Almost every homeowner knows one basic thing about raccoons—they try to get into your garbage. But there are a few more important facts to understand about these common yard animals.
Raccoons are Highly Adaptive
Raccoons are somewhat predictable animals, but they’re also highly adaptive to a range of surroundings. While they typically live in dens they create in hollow trees or out of branches and leaves, they can also live in other environments.
Even though they flourish most in areas highly populated with trees and near water and lush greenery, they can also make do in more urban environments. In these cases, they tend to create dens in people’s homes—whether it be in an attic, in between walls, or in abandoned buildings. Dark, small places allow these animals to feel secure enough to create a home. Raccoons also tend to jump around from den to den, staying in each only a few days at a time.
Raccoons are Nocturnal
It’s hard to notice if you have a raccoon problem in your yard or even within your home due to their sleep schedule. These animals sleep all day and are awake during the night time hours. They tend to do their foraging after the sunsets and when most humans are catching some z’s. If you see a raccoon out during the day, call animal control—activity in daylight house could be a sign the animal is rabid. Another reason raccoons may be out searching for food during the sunny hours is to accommodate their babies’ schedules soon after giving birth.
They Don’t Hibernate
Raccoons do not hibernate during the winter like other animals do. Although some raccoons store up body fat during the warmer months to allow for more sleep during the winter, not all raccoon species do that. In colder times, raccoons to shack up together to stay warm.
It’s not uncommon for raccoons to make their way into attics or other areas of your home during the winter months. Clues that they’re in or around your house include smudge marks on walls, decks, or near pipes and gutters. Droppings on your roof or near trees are also a sign.

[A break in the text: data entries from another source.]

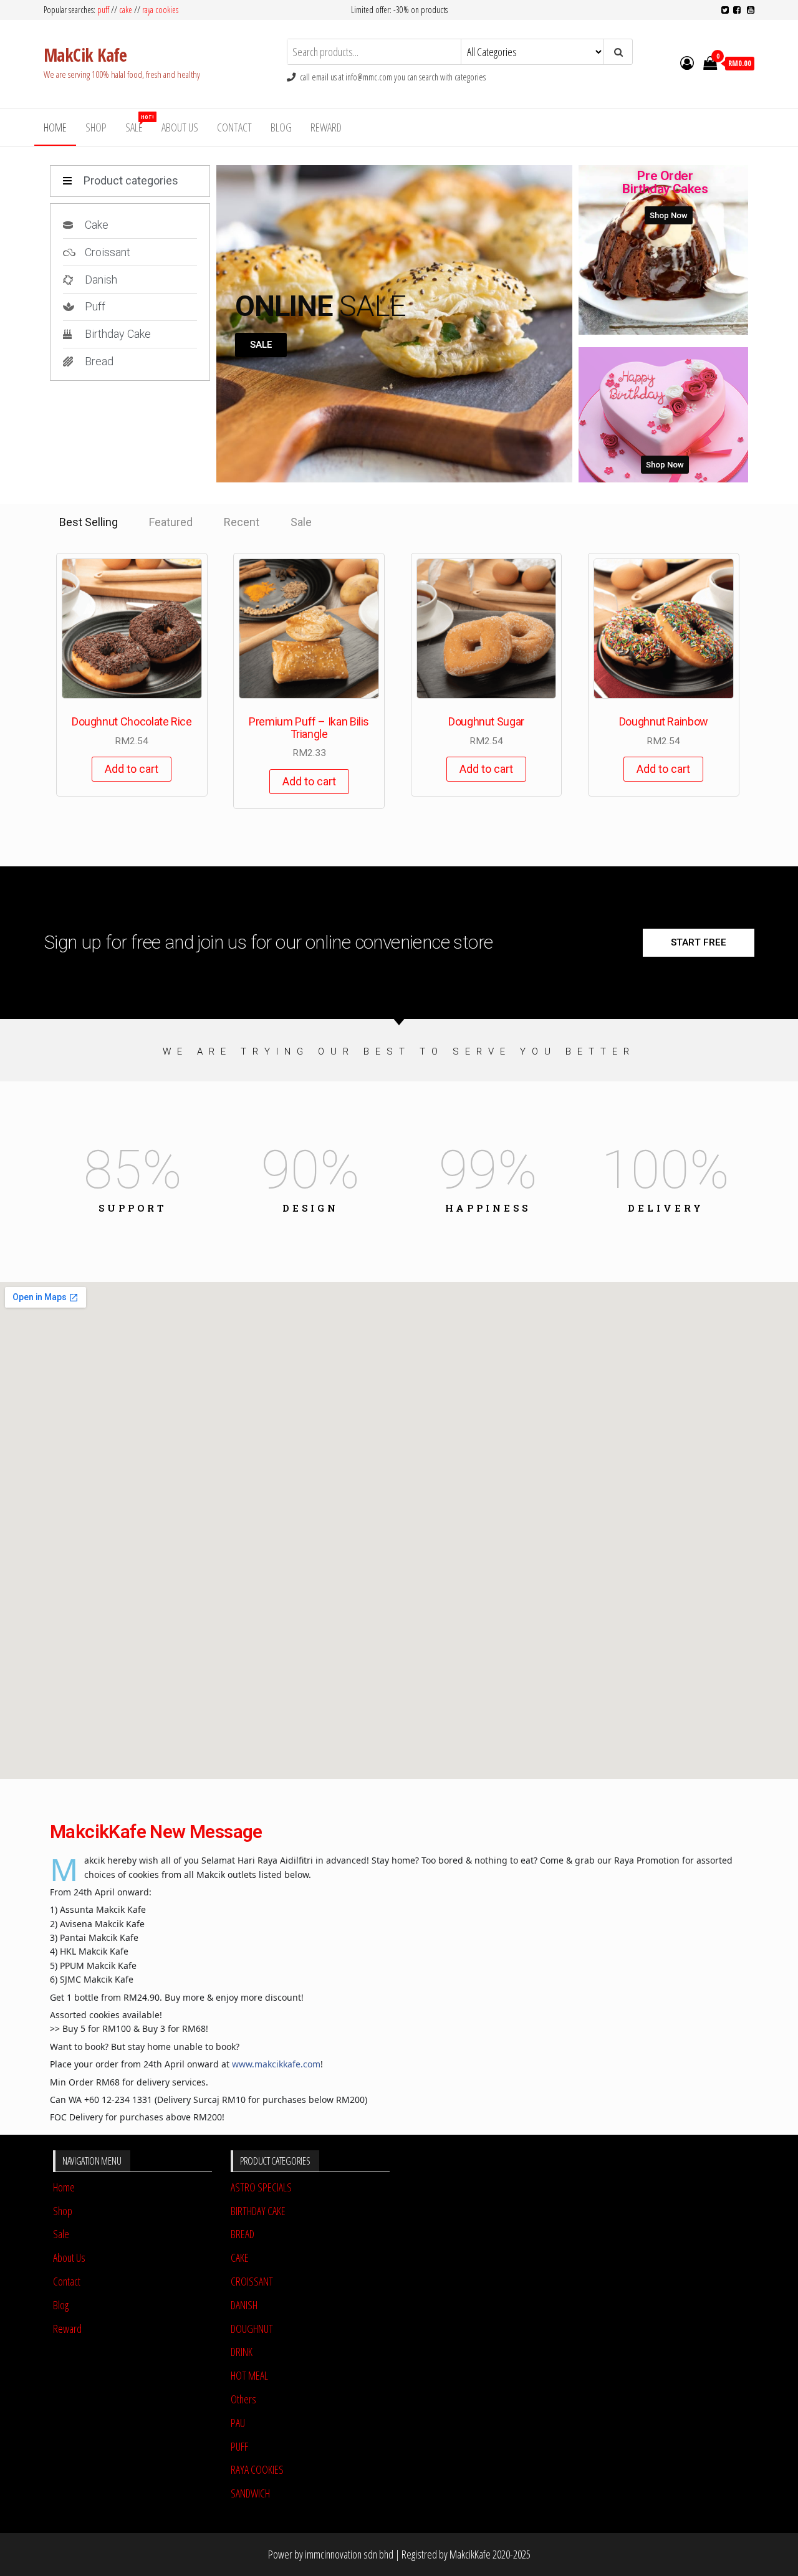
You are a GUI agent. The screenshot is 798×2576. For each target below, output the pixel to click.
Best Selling (88, 522)
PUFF (239, 2446)
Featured (171, 522)
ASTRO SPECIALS (261, 2187)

To aid in keeping raccoons from denning in your home this winter, make sure there are no openings they can use as an entry to your attic or crawl space. Interestingly, many of these animals are skilled and flexible enough to enter through a hole as small as a softball. To keep raccoons out of your yard entirely, clear out your garden—removing seeding and dead vegetation. Ensure that compost bins, garbage cans, and chicken coops are locked and secured. Also avoid leaving pet food or water outside as raccoons won't hesitate to help themselves.
They’re Not Picky Eaters
Like humans, will happily feast on both meat and vegetables. Acorns, leaves, insects, worms, frogs, fish, and even squirrels all make for acceptable meals for these animals. They'll even settle for roadkill, gardens, pet food, bird food, or anything else they can find.
The fact that raccoons will eat basically anything they can get their paws on explains why they're so commonly found in urban environments. Spots populous with humans offer an abundance of scraps for them to feast on.

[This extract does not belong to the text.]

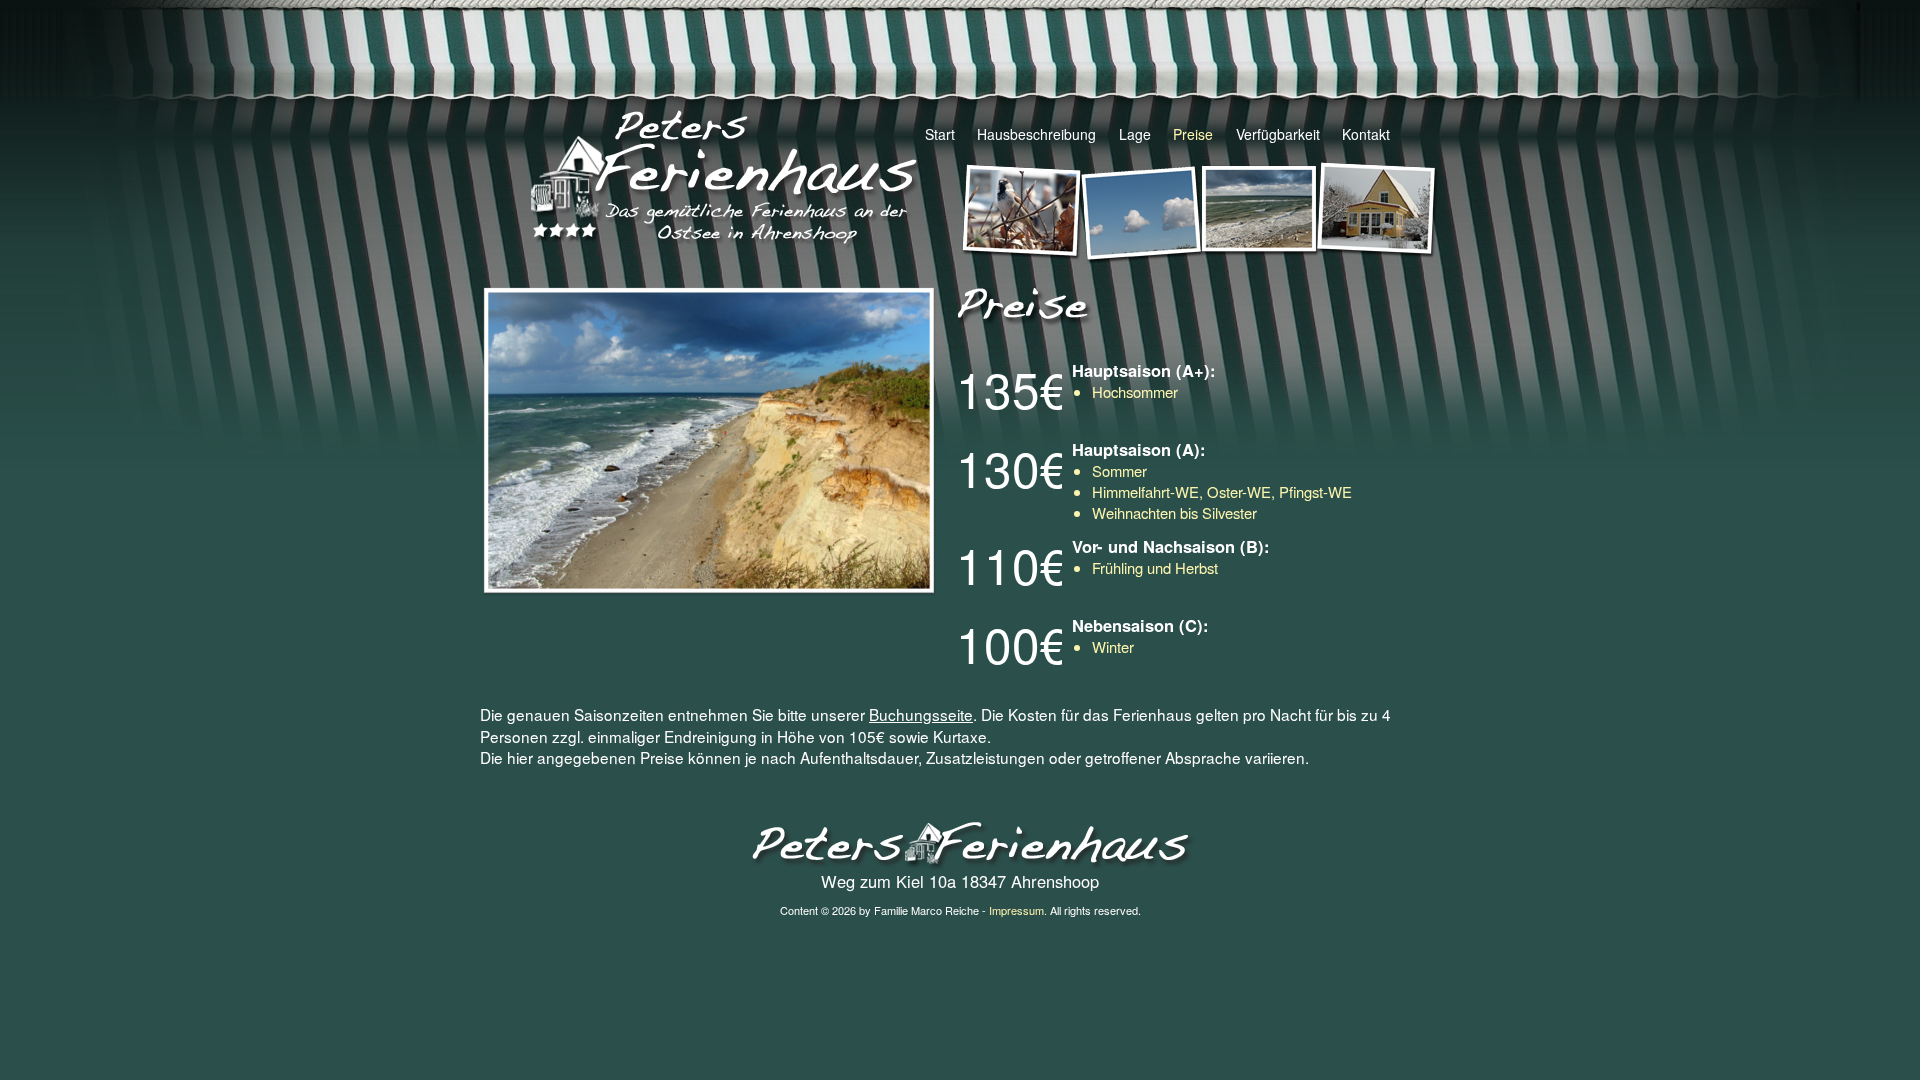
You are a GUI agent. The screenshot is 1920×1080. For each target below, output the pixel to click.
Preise (1193, 134)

Since raccoons mostly use the hours they’re awake to scrounge up food to eat, they’re willing to be creative about where they source it. And these scavengers will stand up to challenges when it comes to acquiring food. They love to feast on food humans or other animals have left behind. Keep your garbage cans securely closed to keep these creatures from raiding them and making a mess.

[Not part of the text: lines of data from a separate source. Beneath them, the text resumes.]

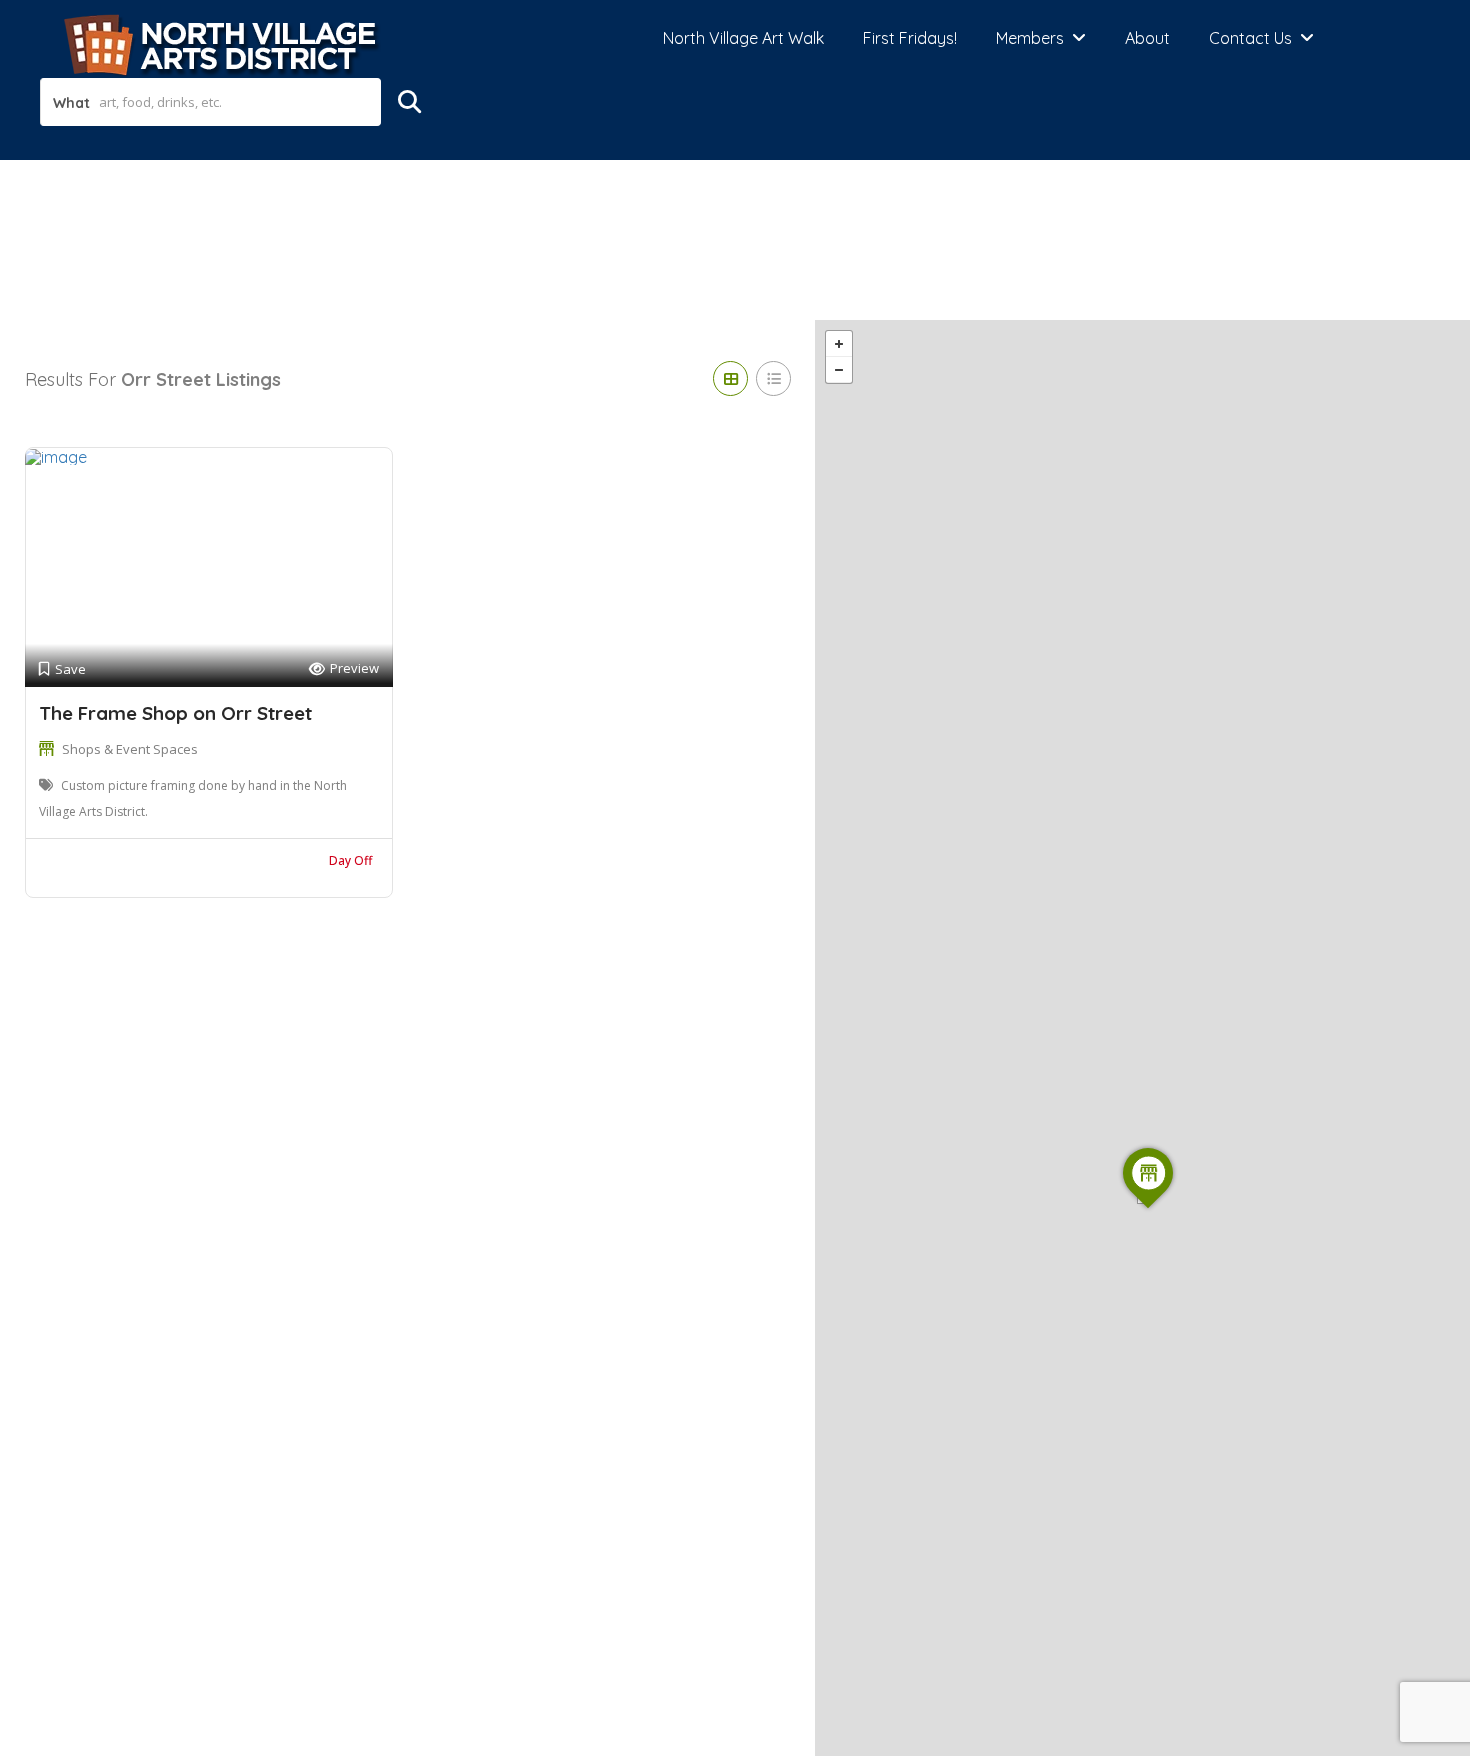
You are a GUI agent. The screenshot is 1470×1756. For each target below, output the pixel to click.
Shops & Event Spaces (130, 749)
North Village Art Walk (743, 38)
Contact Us (1250, 38)
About (1147, 38)
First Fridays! (910, 38)
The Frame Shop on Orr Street (175, 713)
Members (1030, 38)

They’re More Than Cute Yard Animals
According to the American Center for Disease Control (CDC), raccoons were the culprit behind 28.6 percent of U.S. rabies cases in 2017. These animals may be characterized as cute, if tricky, yard animals, but they can carry dangerous diseases, bacteria, and pathogens that you don’t want your family exposed to. Should you suspect that a raccoon has been residing in your home, contact an animal control organization to assist in its safe removal.